The group, made up of independent professionals and intellectuals, in a letter dated June 16, which was signed by its Chairman, Marcel Ngogbehei, observed that no matter the number of years of extension of the voters’ registration and validation, if the infrastructure is not expanded, it will amount to a total waste of the nation’s time and resources.
In the letter circulated to journalists on Monday, Ngogbehei said it makes more sense to employ 50,000 workers for three months with massive numbers of voter registration machines than to employ 5,000 workers for one year with a few machines.
The letter partly read, “The Coalition for Peter Obi, a self-funded group of independent professionals and intellectuals hereby call on the Independent National Electoral Commission to immediately expand its infrastructure for conducting voter registration and verification exercise across the country and particularly redeploy same to areas of high demand.
“From statistical analysis, the Nigerian population is estimated at 216 million as of June 2022 according to data from the Worldbank, with a median age of 18.1 years. That means half of the population of Nigeria or 108 million are above 18 years and eligible to vote. INEC’s current voters’ register estimates Nigeria’s voting population at 84 million, so INEC is expected to capture at least 20 million additional Nigerian voters in this exercise, but the electoral body has completed barely four million applications as of March 2022 from information available on its website.
“This means that a whopping 16 million Nigerians are likely to be disenfranchised. This is not good for our democracy.

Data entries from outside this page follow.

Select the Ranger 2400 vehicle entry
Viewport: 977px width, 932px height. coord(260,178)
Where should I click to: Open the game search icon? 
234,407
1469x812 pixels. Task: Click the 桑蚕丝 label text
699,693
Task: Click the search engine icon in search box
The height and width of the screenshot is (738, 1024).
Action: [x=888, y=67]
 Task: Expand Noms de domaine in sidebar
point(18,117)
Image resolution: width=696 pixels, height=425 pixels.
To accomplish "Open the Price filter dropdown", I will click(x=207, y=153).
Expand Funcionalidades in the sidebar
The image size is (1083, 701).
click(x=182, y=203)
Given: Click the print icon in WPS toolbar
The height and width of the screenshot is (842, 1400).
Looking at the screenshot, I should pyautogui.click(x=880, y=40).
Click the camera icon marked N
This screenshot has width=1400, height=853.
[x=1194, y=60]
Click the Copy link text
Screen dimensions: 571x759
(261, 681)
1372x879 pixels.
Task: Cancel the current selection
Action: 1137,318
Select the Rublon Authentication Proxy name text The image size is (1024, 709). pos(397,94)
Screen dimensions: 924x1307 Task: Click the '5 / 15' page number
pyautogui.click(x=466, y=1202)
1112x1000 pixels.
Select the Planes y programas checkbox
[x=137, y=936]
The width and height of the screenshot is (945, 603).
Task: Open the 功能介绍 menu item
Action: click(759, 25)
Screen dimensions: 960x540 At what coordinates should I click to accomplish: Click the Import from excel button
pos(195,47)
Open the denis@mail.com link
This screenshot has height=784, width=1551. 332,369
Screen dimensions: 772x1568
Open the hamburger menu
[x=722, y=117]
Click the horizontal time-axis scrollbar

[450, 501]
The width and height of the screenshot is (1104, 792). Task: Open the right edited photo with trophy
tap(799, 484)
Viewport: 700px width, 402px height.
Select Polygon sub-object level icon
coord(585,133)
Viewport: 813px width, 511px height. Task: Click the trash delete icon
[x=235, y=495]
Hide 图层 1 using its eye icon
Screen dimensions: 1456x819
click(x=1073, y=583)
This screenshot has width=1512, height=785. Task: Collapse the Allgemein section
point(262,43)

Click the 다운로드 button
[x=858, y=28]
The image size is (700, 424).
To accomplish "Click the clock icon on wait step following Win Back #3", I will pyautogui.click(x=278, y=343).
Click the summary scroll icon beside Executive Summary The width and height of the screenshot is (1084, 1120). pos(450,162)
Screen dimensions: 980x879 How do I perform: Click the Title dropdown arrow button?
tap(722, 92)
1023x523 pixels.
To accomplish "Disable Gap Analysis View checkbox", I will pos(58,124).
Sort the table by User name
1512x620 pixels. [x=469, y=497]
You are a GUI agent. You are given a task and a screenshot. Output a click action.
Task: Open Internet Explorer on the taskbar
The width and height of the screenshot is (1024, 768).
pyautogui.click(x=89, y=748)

“This call has become necessary to ensure that 16 million Nigerian citizens are not disenfranchised in the forthcoming general elections.
“As part of our voter education exercise around the country in June 2022, our field volunteers have observed a clear lack of capacity on the part of INEC to service the voting population, especially in high-demand areas owing to inadequate infrastructure including limited numbers of registration machines resulting to a slow pace of registration in many centres. We expected that the past 3 weeks of the continuous surge would have been enough for INEC to immediately restrategise, expand and redeploy resources to the areas of high demand.
“As a Coalition of several groups made up of diverse Nigerians from all works of life and from every part of the country including the diaspora, we are committed to support INEC to ensure that it carries out its statutory function as an electoral management body to conduct free, fair and credible elections for sustainable democracy in Nigeria.
“In view of the present troubling circumstances, we recommend that INEC urgently embark on the expansion of its voter registration and validation infrastructure to serve the teeming numbers of Nigerians who wish to exercise their patriotic and civic duties of voting in the forthcoming general elections.